Saved data entries:
──────────

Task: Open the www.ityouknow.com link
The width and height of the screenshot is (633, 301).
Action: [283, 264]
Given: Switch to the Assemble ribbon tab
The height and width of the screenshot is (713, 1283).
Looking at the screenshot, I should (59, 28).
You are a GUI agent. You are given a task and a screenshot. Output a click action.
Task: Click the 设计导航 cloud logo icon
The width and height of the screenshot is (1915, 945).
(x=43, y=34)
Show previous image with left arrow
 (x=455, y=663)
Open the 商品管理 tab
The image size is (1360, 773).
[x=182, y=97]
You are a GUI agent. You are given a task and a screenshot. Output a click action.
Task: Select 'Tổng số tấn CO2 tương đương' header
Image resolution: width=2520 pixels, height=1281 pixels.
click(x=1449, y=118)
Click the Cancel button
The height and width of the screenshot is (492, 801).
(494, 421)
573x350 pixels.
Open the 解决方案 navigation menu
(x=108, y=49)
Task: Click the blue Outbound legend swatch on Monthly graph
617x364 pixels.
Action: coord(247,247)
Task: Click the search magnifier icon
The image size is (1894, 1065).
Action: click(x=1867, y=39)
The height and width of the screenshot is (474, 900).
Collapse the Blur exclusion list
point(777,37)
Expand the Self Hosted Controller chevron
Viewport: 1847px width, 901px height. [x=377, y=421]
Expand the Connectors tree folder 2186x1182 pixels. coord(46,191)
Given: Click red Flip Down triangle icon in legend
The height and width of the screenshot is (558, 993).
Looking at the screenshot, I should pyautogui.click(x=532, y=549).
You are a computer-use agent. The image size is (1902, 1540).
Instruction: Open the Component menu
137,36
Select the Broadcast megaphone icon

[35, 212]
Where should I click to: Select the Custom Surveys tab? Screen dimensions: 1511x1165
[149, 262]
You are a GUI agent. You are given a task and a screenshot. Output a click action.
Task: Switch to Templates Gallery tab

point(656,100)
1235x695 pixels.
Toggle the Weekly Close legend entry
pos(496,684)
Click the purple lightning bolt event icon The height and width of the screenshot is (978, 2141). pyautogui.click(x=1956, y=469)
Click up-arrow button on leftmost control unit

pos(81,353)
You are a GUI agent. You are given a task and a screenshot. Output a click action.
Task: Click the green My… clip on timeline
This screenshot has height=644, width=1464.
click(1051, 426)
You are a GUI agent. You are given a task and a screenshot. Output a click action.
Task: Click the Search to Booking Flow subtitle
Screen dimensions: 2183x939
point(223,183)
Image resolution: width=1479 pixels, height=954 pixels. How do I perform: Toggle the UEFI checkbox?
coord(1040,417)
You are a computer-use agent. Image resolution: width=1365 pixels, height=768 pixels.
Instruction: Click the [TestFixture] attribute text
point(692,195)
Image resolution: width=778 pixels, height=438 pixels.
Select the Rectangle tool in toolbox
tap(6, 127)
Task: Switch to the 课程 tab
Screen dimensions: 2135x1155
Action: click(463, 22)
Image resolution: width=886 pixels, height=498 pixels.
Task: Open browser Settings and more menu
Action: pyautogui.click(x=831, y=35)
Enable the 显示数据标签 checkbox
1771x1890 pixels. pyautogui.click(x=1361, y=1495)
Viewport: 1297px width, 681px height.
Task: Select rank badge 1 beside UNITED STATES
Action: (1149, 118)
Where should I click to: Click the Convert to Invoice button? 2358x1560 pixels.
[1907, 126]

──────────

PROBLEM DETAILS: Would you copy each line of the data exactly as it appears above?

ANSWER FOR THIS EXERCISE:
Task: Open the www.ityouknow.com link
The width and height of the screenshot is (633, 301).
Action: [283, 264]
Given: Switch to the Assemble ribbon tab
The height and width of the screenshot is (713, 1283).
Looking at the screenshot, I should (59, 28).
You are a GUI agent. You are given a task and a screenshot. Output a click action.
Task: Click the 设计导航 cloud logo icon
The width and height of the screenshot is (1915, 945).
(x=43, y=34)
Show previous image with left arrow
 (x=455, y=663)
Open the 商品管理 tab
The image size is (1360, 773).
[x=182, y=97]
You are a GUI agent. You are given a task and a screenshot. Output a click action.
Task: Select 'Tổng số tấn CO2 tương đương' header
Image resolution: width=2520 pixels, height=1281 pixels.
click(x=1449, y=118)
Click the Cancel button
The height and width of the screenshot is (492, 801).
(494, 421)
573x350 pixels.
Open the 解决方案 navigation menu
(x=108, y=49)
Task: Click the blue Outbound legend swatch on Monthly graph
617x364 pixels.
Action: coord(247,247)
Task: Click the search magnifier icon
The image size is (1894, 1065).
Action: click(x=1867, y=39)
The height and width of the screenshot is (474, 900).
Collapse the Blur exclusion list
point(777,37)
Expand the Self Hosted Controller chevron
Viewport: 1847px width, 901px height. [x=377, y=421]
Expand the Connectors tree folder 2186x1182 pixels. coord(46,191)
Given: Click red Flip Down triangle icon in legend
The height and width of the screenshot is (558, 993).
Looking at the screenshot, I should pyautogui.click(x=532, y=549).
You are a computer-use agent. The image size is (1902, 1540).
Instruction: Open the Component menu
137,36
Select the Broadcast megaphone icon

[35, 212]
Where should I click to: Select the Custom Surveys tab? Screen dimensions: 1511x1165
[149, 262]
You are a GUI agent. You are given a task and a screenshot. Output a click action.
Task: Switch to Templates Gallery tab

point(656,100)
1235x695 pixels.
Toggle the Weekly Close legend entry
pos(496,684)
Click the purple lightning bolt event icon The height and width of the screenshot is (978, 2141). pyautogui.click(x=1956, y=469)
Click up-arrow button on leftmost control unit

pos(81,353)
You are a GUI agent. You are given a task and a screenshot. Output a click action.
Task: Click the green My… clip on timeline
This screenshot has height=644, width=1464.
click(1051, 426)
You are a GUI agent. You are given a task and a screenshot. Output a click action.
Task: Click the Search to Booking Flow subtitle
Screen dimensions: 2183x939
point(223,183)
Image resolution: width=1479 pixels, height=954 pixels. How do I perform: Toggle the UEFI checkbox?
coord(1040,417)
You are a computer-use agent. Image resolution: width=1365 pixels, height=768 pixels.
Instruction: Click the [TestFixture] attribute text
point(692,195)
Image resolution: width=778 pixels, height=438 pixels.
Select the Rectangle tool in toolbox
tap(6, 127)
Task: Switch to the 课程 tab
Screen dimensions: 2135x1155
Action: click(463, 22)
Image resolution: width=886 pixels, height=498 pixels.
Task: Open browser Settings and more menu
Action: pyautogui.click(x=831, y=35)
Enable the 显示数据标签 checkbox
1771x1890 pixels. pyautogui.click(x=1361, y=1495)
Viewport: 1297px width, 681px height.
Task: Select rank badge 1 beside UNITED STATES
Action: (1149, 118)
Where should I click to: Click the Convert to Invoice button? 2358x1560 pixels.
[1907, 126]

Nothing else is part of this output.